A paper of mine entitled “The Proustian theme in a letter from Keats to Benjamin Bailey” was chuckled over by the six or seven scholars who read it. I launched upon an “Histoire abrégée de la poésie anglaise” for a prominent publishing firm, and then started to compile that manual of French literature for English-speaking students (with comparisons drawn from English writers) which was to occupy me throughout the forties — and the last volume of which was almost ready for press by the time of my arrest

As i said, through my early adult life the idea of a relationship with a woman was all in all, rejected by the core of my being, with myself not actually wanting to dwell in the distaste of which such notion shook me to my foundations.

Now i wish to introduce the following idea: Between the age limits of 13 and 18, there occur some unripe young boys, prime in the flesh who, to certain bewitched travelers, twice or many times older than they, reveal their true nature which is not human, but nymphic (that is, demoniac); and these chosen creatures I propose to designate as “nymphets”. 

These nymphets, are rare, uncommon between his peers who would never pick them apart, only being spotted by the trained eye. Not everyone of the boy-children between these ages is a nymphet. Luckily, as otherwise, we who are in the know, we lone voyagers, we nympholepts, would have long gone insane. The fey grace, the elusive, shifty, soul-shattering, insidious charm that separates the nymphet from such coevals of his are located in the intangible: the outline of a cheekbone, the slenderness of a downy limb, and other indices which despair and shame and tears of tenderness forbid me to tabulate.  
Overtly, I had so-called normal relationships with a number of terrestrial women; inly, I was consumed by a hell furnace of localized lust for every passing nymphet whom as a law-abiding poltroon I never dared approach. 

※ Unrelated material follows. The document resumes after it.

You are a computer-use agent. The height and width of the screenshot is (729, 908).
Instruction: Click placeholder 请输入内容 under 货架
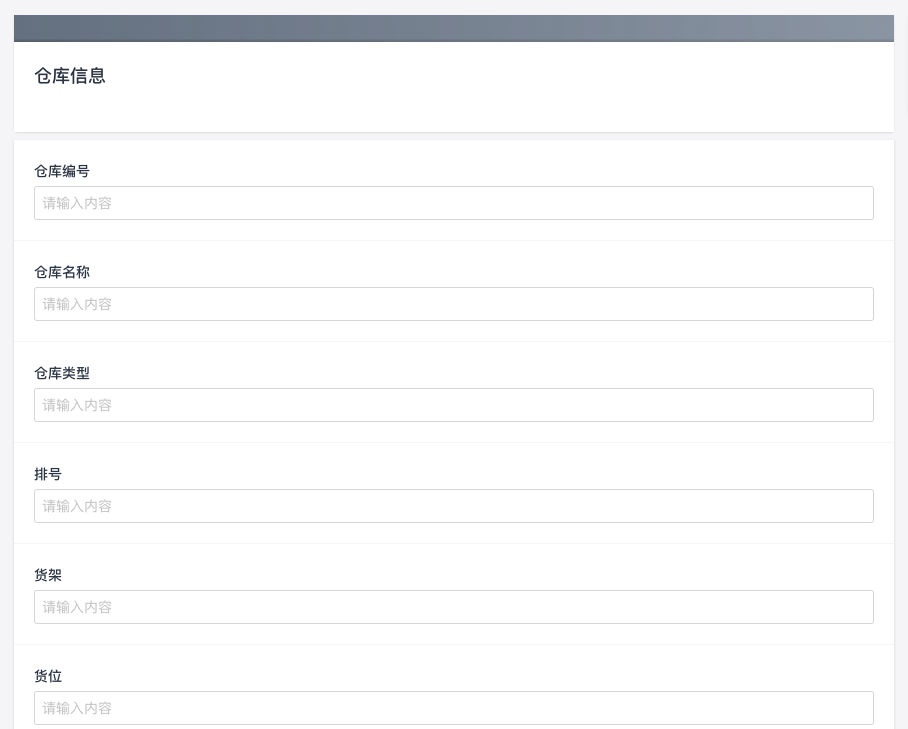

My world was split. I was aware of not this third gender, which to me didn’t correlate to mine or to the female one, one apart, a frozen moment in time where boys were still smooth and fragile, chaste and untainted, still soft and lovely. In my twenties and early thirties, I did not understand my throes quite so clearly. While my body knew what it craved for, my mind rejected my body’s every plea. One moment I was ashamed and frightened, another recklessly optimistic. Taboos strangulated me. Psychoanalysts wooed me with pseudoliberations of pseudolibidoes.

One day I remember walking along the street on a gray spring afternoon sanz the Madeleine. I was walking with a distracted air around me when someone walking in the opposite direction almost crashed against me. It was a young man, not as young as to be a nymphet but there were traces of the nymphic echo, just enough to call my attention to his slender figure and still underdeveloped face. He was eighteen or so he said, when i asked him for his age recognizing in me a potential customer suited for his fitted clothes and kohled eyes. I had never been with a man of the street before, restricting myself to the women who for all means looked sometimes more alike to my dream boys that some wasted male specimens that also offered their services in secluded city spots.

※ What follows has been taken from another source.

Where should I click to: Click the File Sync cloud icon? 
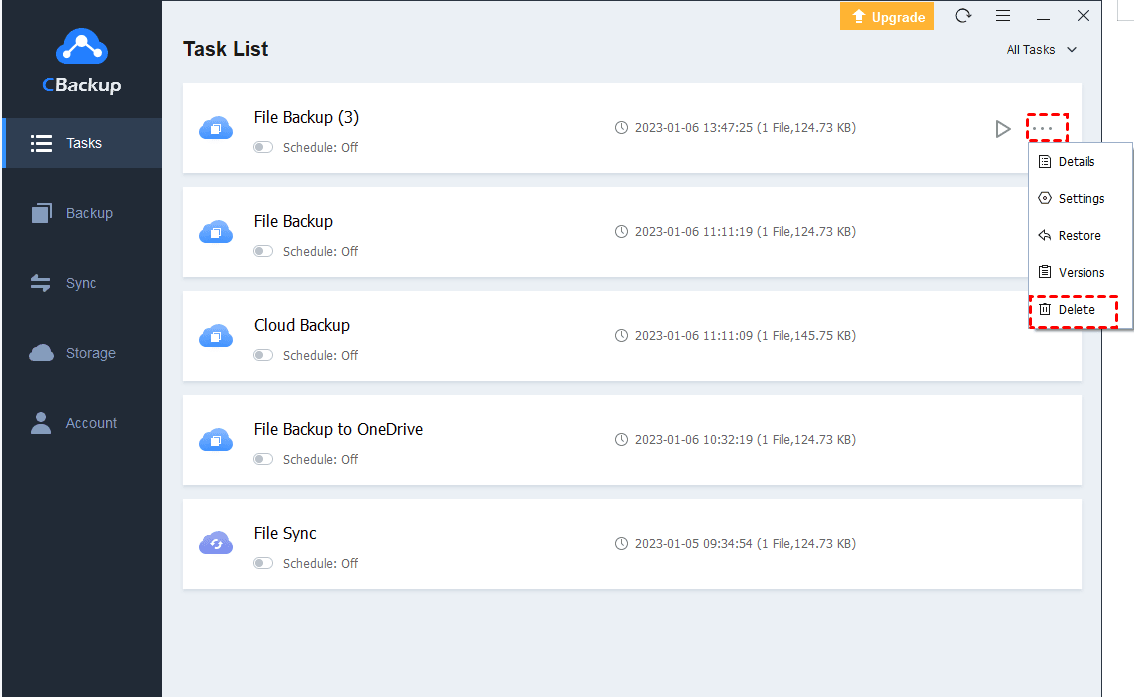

But examining his face i realized he still kept some trace of innocence, something in the round forehead and chewed lips that made me think that perhaps, we might have crossed paths before, like one of the boys that went out of school and passed me by. That settled the matter and i found myself following him upstairs.

Among all the lovers i had had upon that moment i can certainly affirm that Jacques, as he said as he shredded his clothes with practiced ease, was the only one that gave me a pang of pleasure. I let myself go with him more completely that i had with any young lady before me, and i knew why.  
My brief acquaintance with Jacques led me to a train of thought that i had been putting in hold for all those years. Soon after, my actions followed my desires, in a way that may seem pretty obvious to the reader who knows the ropes. One after another, i went to bed with other men, but they weren’t what i was looking for. As i had expected, none of them had the nymphet quality, too much versed in the ways of the body to pretend to be innocent, too jaded, too mature, too big. 

My thoughts kept going back to my nymphets, but i had to be careful, for one discovered look could have easily landed me in jailed. Not too soon after my first encounter with men, for my own safety, I decided to marry. It occurred to me that regular hours, home-cooked meals, all the conventions of marriage, the prophylactic routine of its bedroom activities and, who knows, the eventual flowering of certain moral values, of certain spiritual substitutes, might help me, if not to purge myself of my degrading and dangerous desires, at least to keep them under pacific control.

After careful deliberation i chose wife in the daughter of a polish doctor. We played chess often, and she would look at us peering at me behind half closed doors, a titillating invitation in her lips. Let me say this, i am, for no means, a bad looking man. Quite the contrary if i may say so, as it had been proved to me that i can get any adult female with a snap of my fingers, in a way that it had intensified probably even more my indifference towards them. The compliments are always directed me to my smile, broad shoulders, blue eyes or my high stature, which the later i do not know exactly how to respond well too, as all of it is more an observation than a compliment for me.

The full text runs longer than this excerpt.